Microsoft continued to warn some Office 365 / Microsoft 365 customers as some potential Exchange / Outlook issues started this week, including problems accessing and managing issues between Outlook for mobile and desktops. I asked Microsoft if these issues were related to last week’s Azure Active Directory authentication issues, but I was told the company had no comment. (I hear the issues are probably unrelated, for what it’s worth.)
On October 7, users, mostly in the US, began reporting in the afternoon ET that they had problems accessing the management center control panels. Around 2:30 p.m. ET, users went to Twitter and other social channels to report that they could not access Microsoft 365 services, including Teams, Exchange Online, Outlook.com, SharePoint Online, and OneDrive for Business. At the same time, issue alerts for Azure Active Directory and Azure Networking appeared on the Azure status page.
Around 4:00 p.m. ET, some Office 365 / Microsoft 365 customers started reporting that their services were recovering. (For my part, I still do not have access to the M365 Management Center, even as of 5:00 PM ET.)
The The Azure team also published a preliminary analysis of the root causes about the same time users have encountered problems accessing Microsoft or Azure services. In this report, Microsoft reported between about 2 p.m. ET and 3:40 p.m. ET, a subset of customers encountered resource connectivity issues that exploited the Azure network infrastructure in various areas. (“Resources with local dependencies in the same area should not be affected,” according to company officials.)
Microsoft has identified “a recent change (implemented) in WAN (Wide Area Networking) resources causing connectivity delays or domain failures” as the cause.
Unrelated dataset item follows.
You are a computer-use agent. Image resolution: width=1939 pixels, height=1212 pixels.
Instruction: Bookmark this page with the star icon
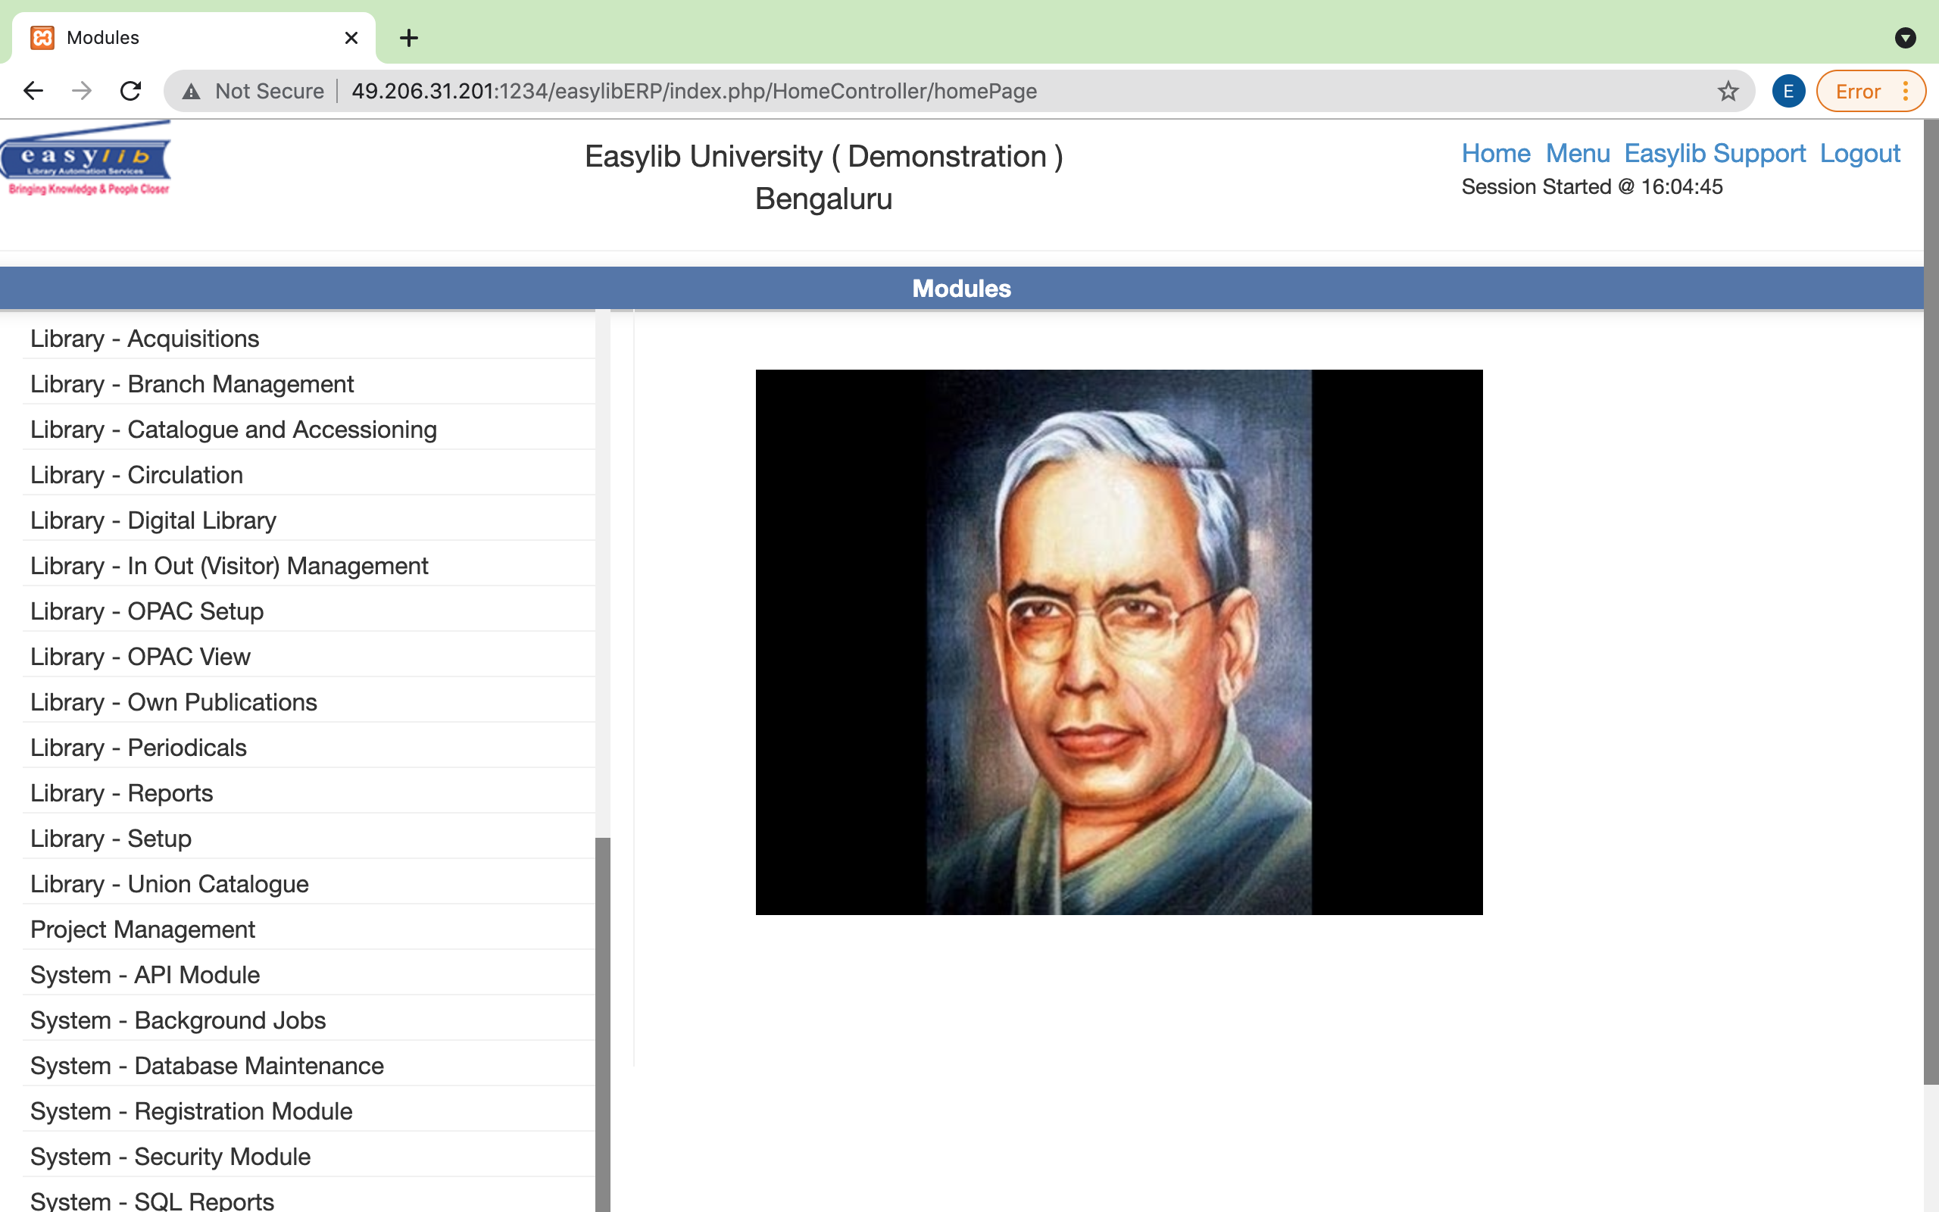(x=1727, y=91)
To mitigate, the Azure team returned to the recent change to a healthy configuration.
On October 7, the Azure team also noted that a subset of customers experienced traffic to “unhealthy backends” with the Azure Front Door. Microsoft attributed the problem to a “configuration change (which) developed causing incorrect traffic routing” and returned the change to fix the problem.
The Microsoft 365 team, for its part, is performing the inability to access services in a “network infrastructure change” that may have affected many Microsoft 365 services, including Groups, Outlook, SharePoint, OneDrive for Business, and Outlook.com. The same team also said it added this afternoon an additional capability to handle “an observed increase in traffic in the management center caused by actions to mitigate a previous incident with a similar impact”.
After last week ‘s Azure AD issue – caused by incorrect control of a change, combined with a reset failure This week’s break is not a good thing for Microsoft’s cloud.